So viele positive Entwicklungen es während der letzten Jahrzehnte und vor allen Dingen in den ersten Jahren dieser Bewegung gegeben haben mag – gegenwärtig stehen wir vor einer neuen kritischen, absurden Situation. Denn nicht mehr um die Aufarbeitung alter ökologischer Vergehen und Versäumnisse der Väter geht es: Die ist längst Regierungsprogramm. Nein, zynisch und verblendet scheinen mittlerweile ausgerechnet jene wackeren Menschen, die uns vor der Klimakatastrophe, vor dem atomaren Supergau, vor der Vergeudung unserer letztverbliebenen Ressourcen retten wollen. Und die nun stattdessen unsere allerletztverbliebenen natürlichen, nicht urbanisierten Lebensräume in monströse Industriegebiete verwandeln, nicht nur ganze Wälder, sondern ganze Horizonte mit ihren Windkraftanlagen zerstören und friedliche Felder und Wiesen hektargroß mit Solar-»Parks« verwüsten. Sie schrecken, wie bereits erwähnt, nicht einmal davor zurück, strengst geschütztes UNESCO-Weltnaturerbe für immer zu zerstören.

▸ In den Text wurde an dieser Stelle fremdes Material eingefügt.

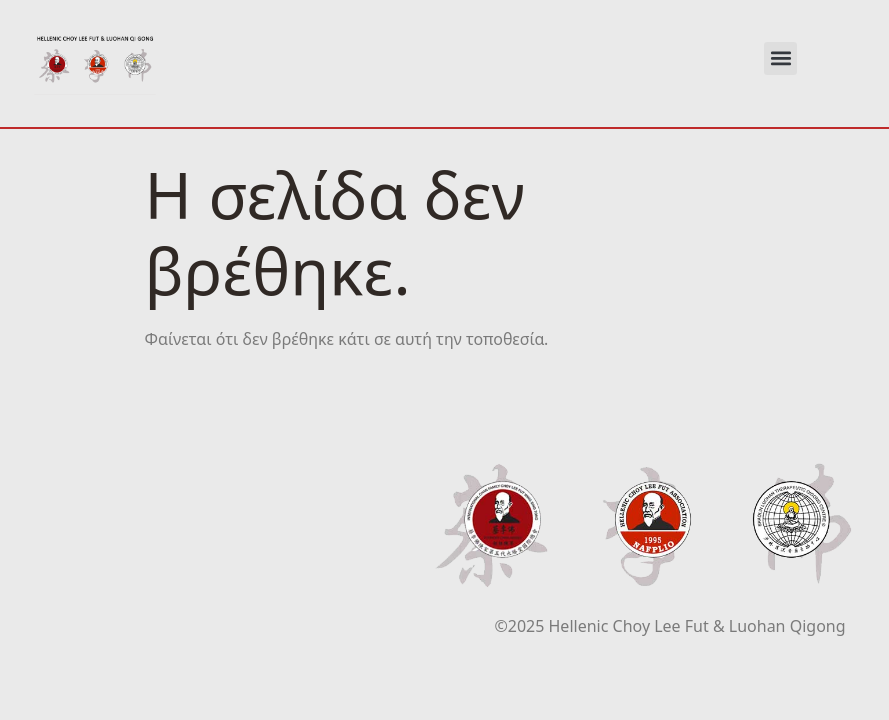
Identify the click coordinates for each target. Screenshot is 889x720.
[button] (780, 58)
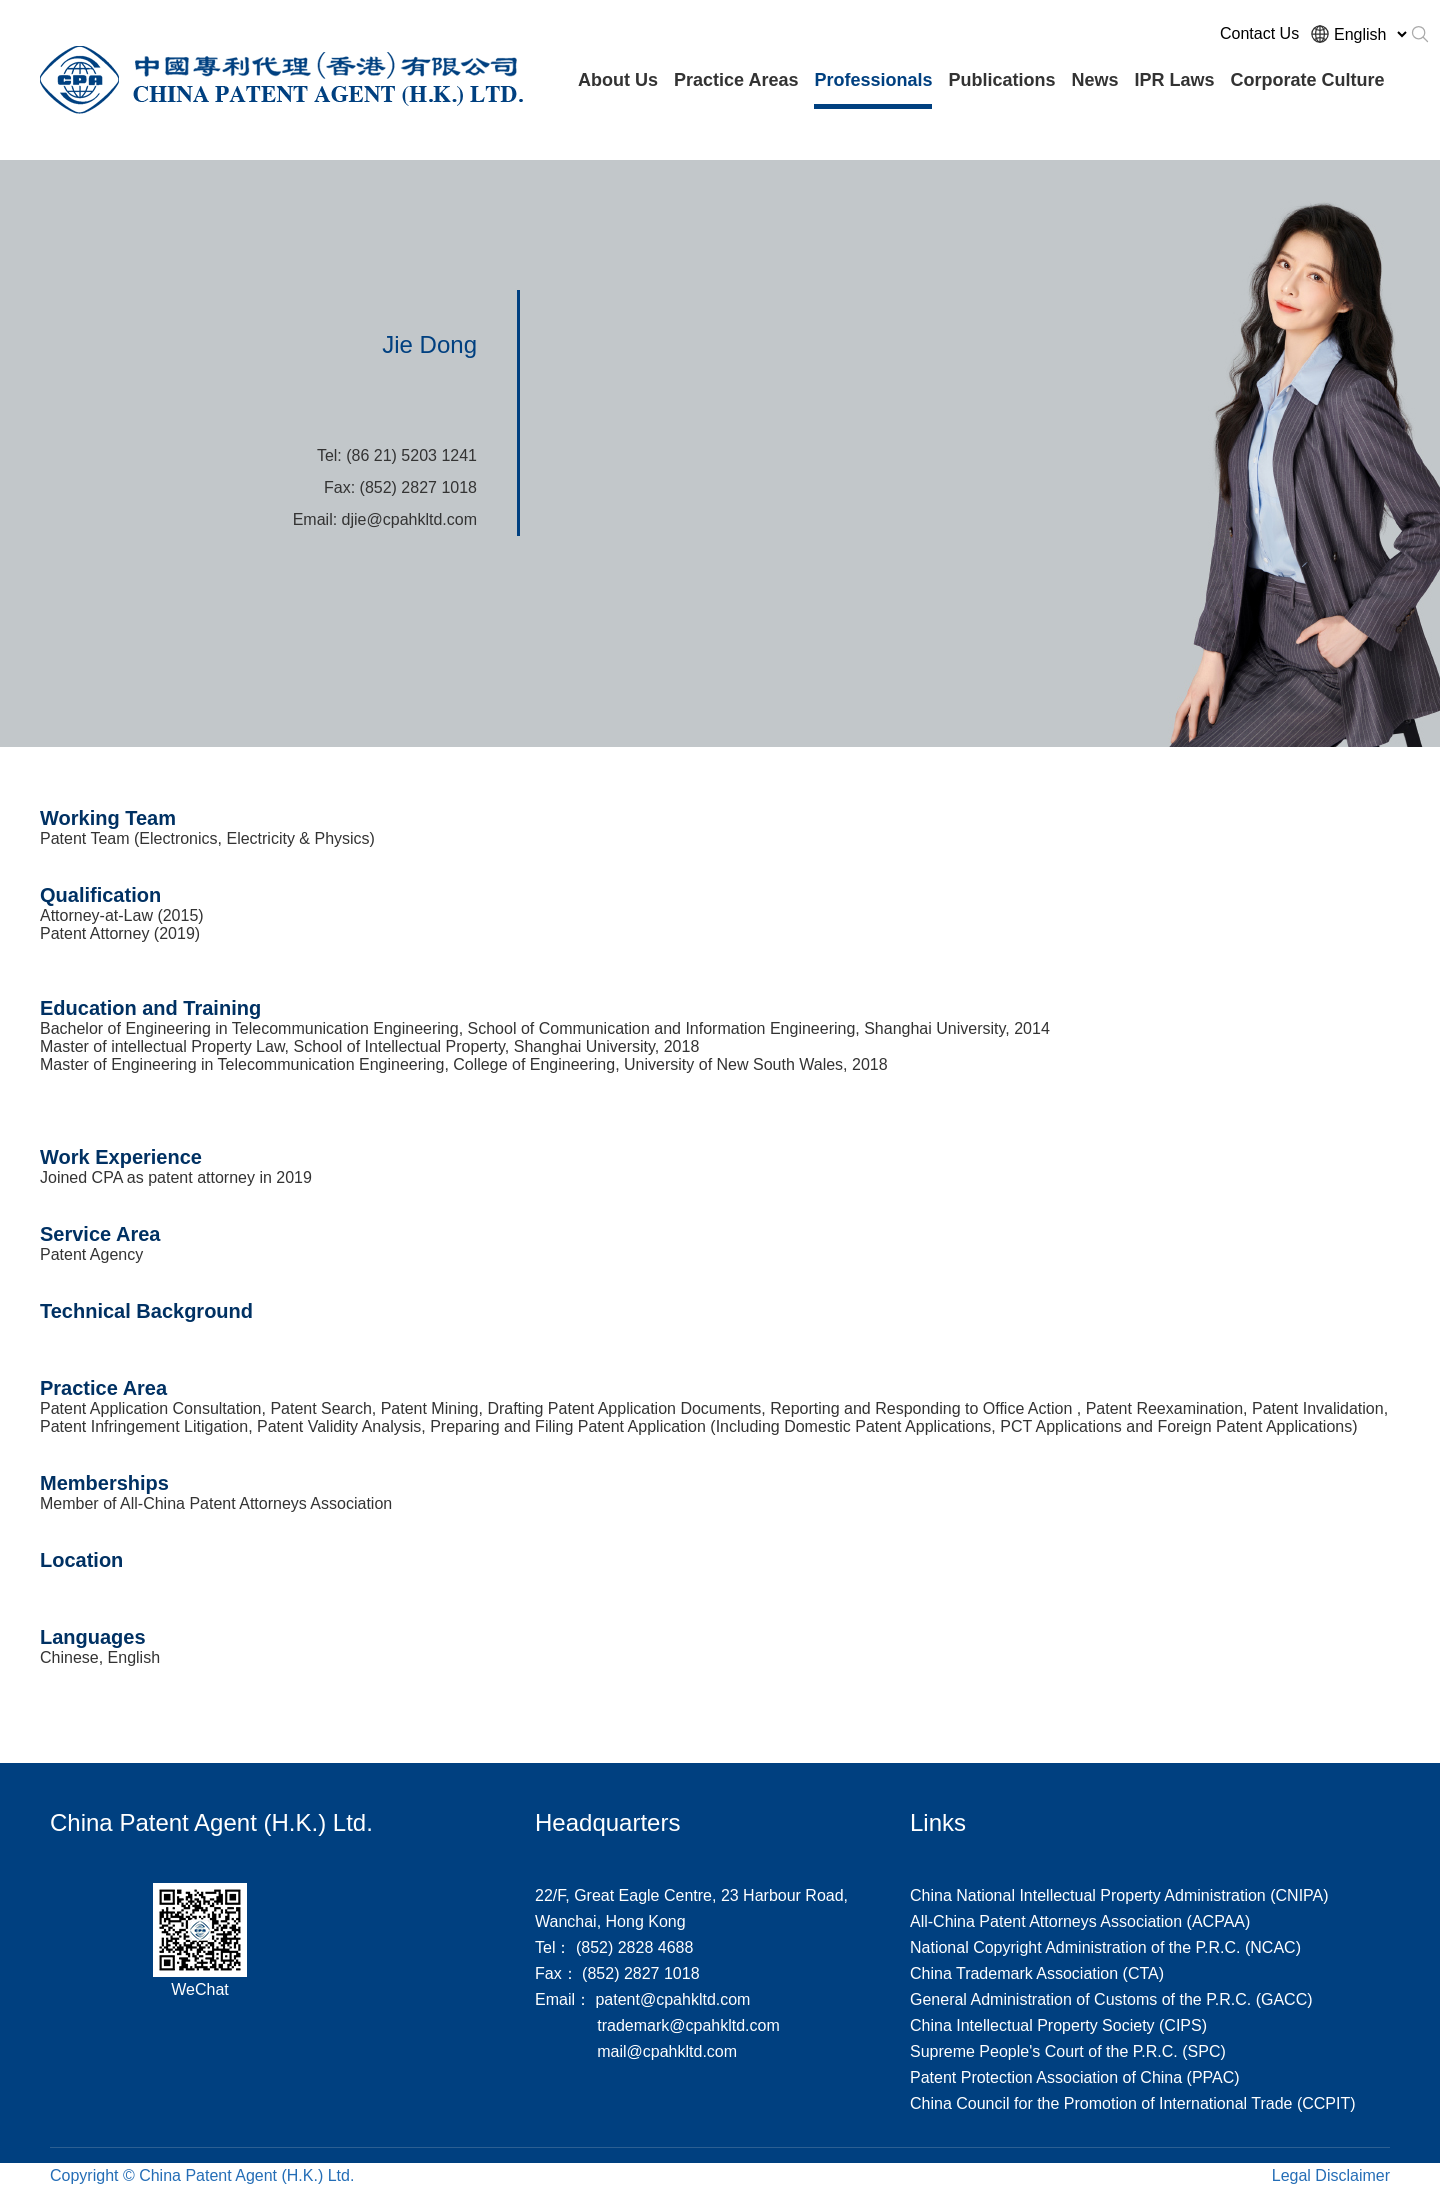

Die Naturschützer der ersten Stunde finden sich nun in der absurden Situation wieder, heute gegen ideologiebesessene Weltverbesserer aus den einstmals eigenen ersten Reihen kämpfen zu müssen. Selbst in der Politik haben sich die Fronten mittlerweile grotesk verschoben: Ausgerechnet ein konservativer CSU-Mann, nämlich Bayerns Ministerpräsident Horst Seehofer, erwies sich als einer der engagiertesten Fürsprecher und Verteidiger einer ökologisch besonnenen Energiepolitik – und gab damit ganz nebenbei dem Begriff »konservativ« seine ursprüngliche Bedeutung eindrucksvoll zurück –, während einer vormals dezidiert ökologischen Bewegung, nämlich jener der GRÜNEN, auf dem Weg zur etablierten Partei und zur lang ersehnten Macht die ureigenen Themen heillos aus dem Blick geraten sind. Ausgerechnet der energiepolitische Sprecher der ehemaligen grünen Bundestagsfraktion, Hans-Josef Fell, präsentiert sich auf seiner Website stolzgeschwellt als Erfinder ebenjenes »Erneuerbare-Energien-Gesetzes« (EEG), das mittlerweile mit gutem Gewissen als die Wurzel allen Übels, als die Initialzündung der Vernichtung unserer schönsten Kulturlandschaften bezeichnet werden muss. Das EEG ist eben kein Instrument der Energiewende, sondern eine gigantische Geldverschleuderungs- und Geldumverteilungsmaschine, die von unten nach oben – getreu den alten Gesetzen des grenzen- und gesetzlosen Wachstums – funktioniert. Wie sich das aber mit den ständig wiederholten Sozialbekenntnissen der GRÜNEN vertragen soll, wird für lange Zeit deren bestgehütetes Geheimnis bleiben.

Jener Hans-Josef Fell, bis heute meiner Meinung nach einer der fanatischsten, rücksichtslosesten sowie gegenüber handfester wissenschaftlicher Erkenntnisse offensichtlich unüberwindbar beratungsresistentesten Propagandisten der Energiewende, hatte mit seiner von der Windlobby getragenen Initiative »Pro Windkraft« die von Seehofers CSU erlassene großzügige Abstandsregelung für Windräder vor dem Bayerischen Verfassungsgerichtshof angefochten. Die segensreiche 10H-Abstandsregelung sieht vor, dass der Abstand zwischen einem Windkraftwerk und der nächsten menschlichen Siedlung das Zehnfache ihrer Höhe betragen muss. Bei den heute üblichen 200-Meter-Monstern sind das zwei Kilometer. 10H hat wenigstens in Bayern manches Windrad verhindern können und viele Menschen vor Unglück bewahrt – sie wurde von den Verfassungsrichtern im Mai 2016 bestätigt. Ein kleiner Lichtblick, immerhin!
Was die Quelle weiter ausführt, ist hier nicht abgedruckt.